Automated Mechanism Design for Optimal Auctions

ai-ml-foundations-and-applications
mechanism-design
auctions
Training a data-driven auction mechanism using gradient-free optimisation in pure R — learning payment rules from bidder profiles, enforcing incentive compatibility and individual rationality, and benchmarking against Myerson’s optimal auction.
Author

Raban Heller

Published

May 8, 2026

Modified

May 8, 2026

Keywords

mechanism design, optimal auctions, Myerson auction, machine learning, incentive compatibility

Introduction & motivation

Mechanism design is often described as “reverse game theory.” While game theory takes the rules of a strategic interaction as given and predicts how rational agents will behave, mechanism design starts with a desired outcome and asks: what rules should we impose to make self-interested agents achieve that outcome? This question is central to the design of auctions, voting systems, matching markets, and virtually any institution where strategic behaviour matters. The foundational contributions of Hurwicz, Myerson, and Maskin — recognised with the 2007 Nobel Memorial Prize in Economics — established the theoretical framework that guides modern mechanism design.

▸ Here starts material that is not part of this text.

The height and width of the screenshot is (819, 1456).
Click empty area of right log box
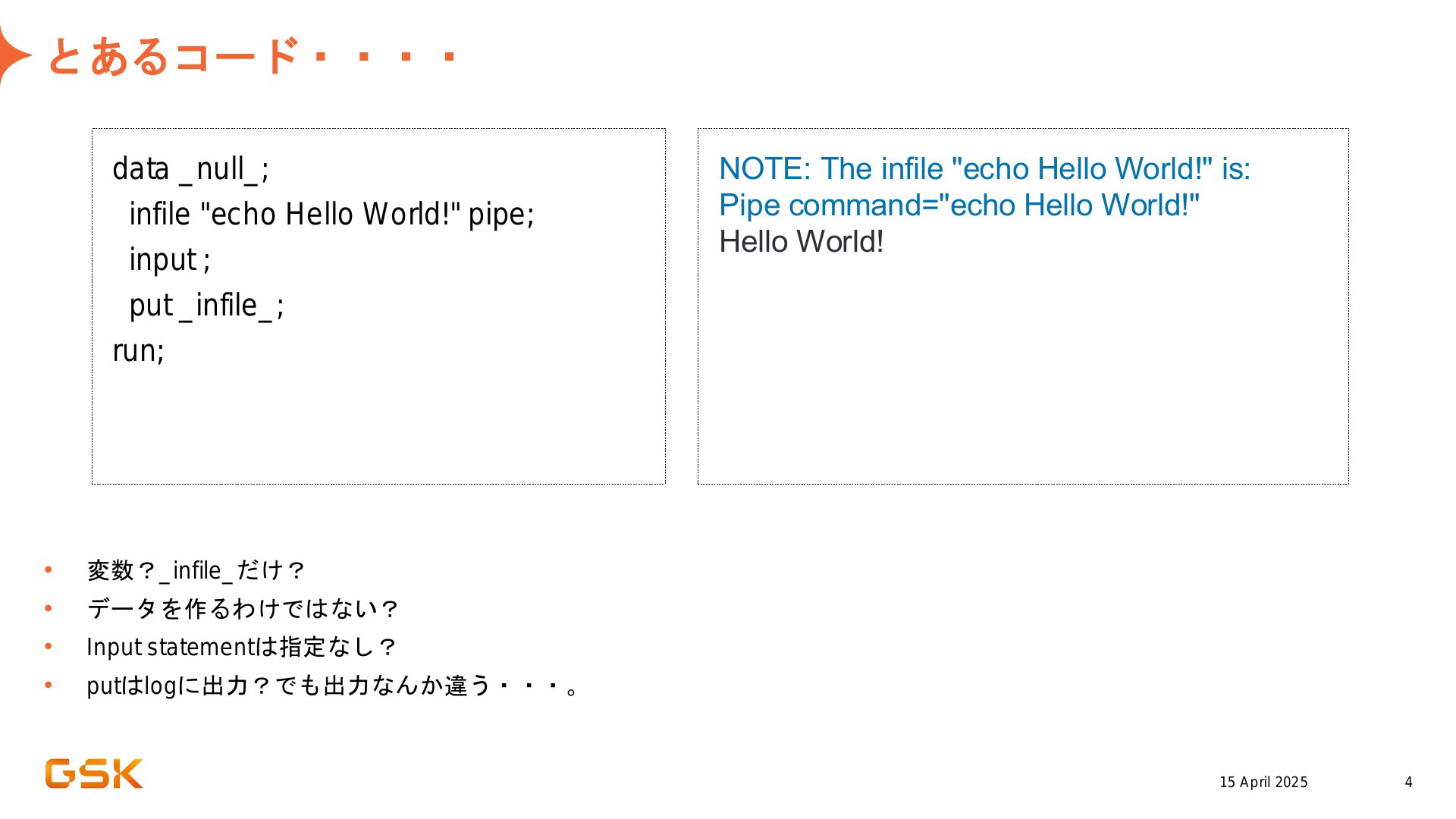click(1023, 372)
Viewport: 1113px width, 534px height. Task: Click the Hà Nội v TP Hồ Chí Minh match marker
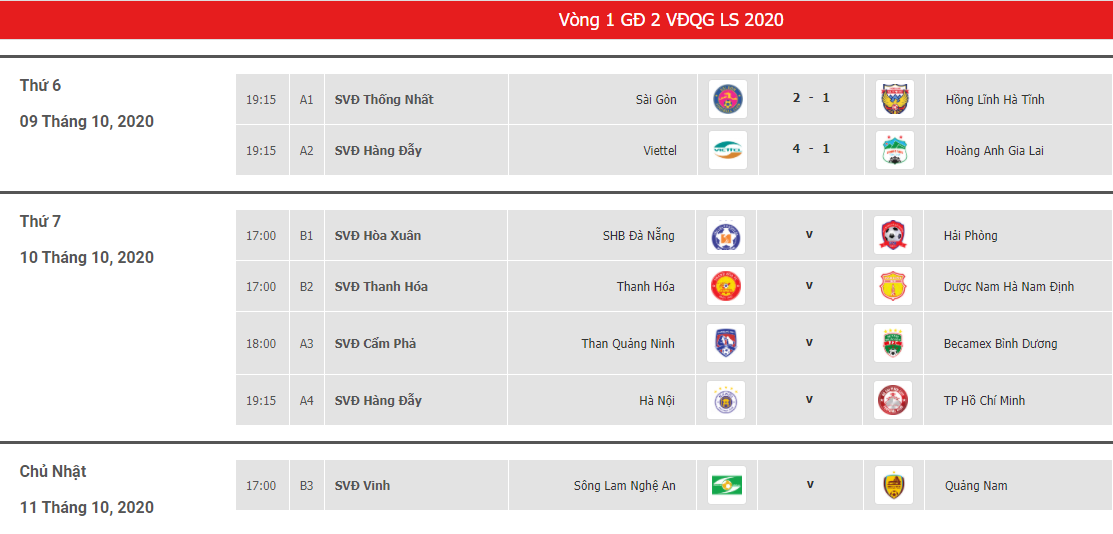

In auction theory, the crown jewel of mechanism design is Roger Myerson’s 1981 characterisation of the revenue-maximising auction for a single item. Myerson showed that for a seller facing bidders whose values are drawn from known distributions, the optimal mechanism can be computed analytically: it involves “ironing” the virtual value function and allocating the item to the bidder with the highest non-negative virtual value. For the canonical case of bidders with values uniformly distributed on \([0, 1]\), the optimal auction is a second-price auction with a reserve price of \(1/2\). This elegant result relies on strong assumptions: the seller knows the distribution of bidder values, bidders are risk-neutral, and values are independently drawn.

In practice, these assumptions are often violated. The seller may not know the value distribution with certainty. Bidders may not be perfectly rational. The setting may involve multiple items, combinatorial preferences, or dynamic arrivals — complications that make analytical solutions intractable. This is where automated mechanism design enters the picture: rather than deriving optimal mechanisms by hand, we use computational methods to search over the space of possible mechanisms and find ones that perform well according to a specified objective.

The intersection of machine learning and mechanism design has become one of the most active areas of research in artificial intelligence and economics. Duetting, Feng, Narasimhan, Parkes, and others have developed deep learning approaches that parameterise auction mechanisms as neural networks and train them end-to-end to maximise revenue while approximately satisfying incentive compatibility (IC) and individual rationality (IR) constraints. These methods can handle complex settings — multiple items, combinatorial valuations, budget constraints — that are analytically intractable.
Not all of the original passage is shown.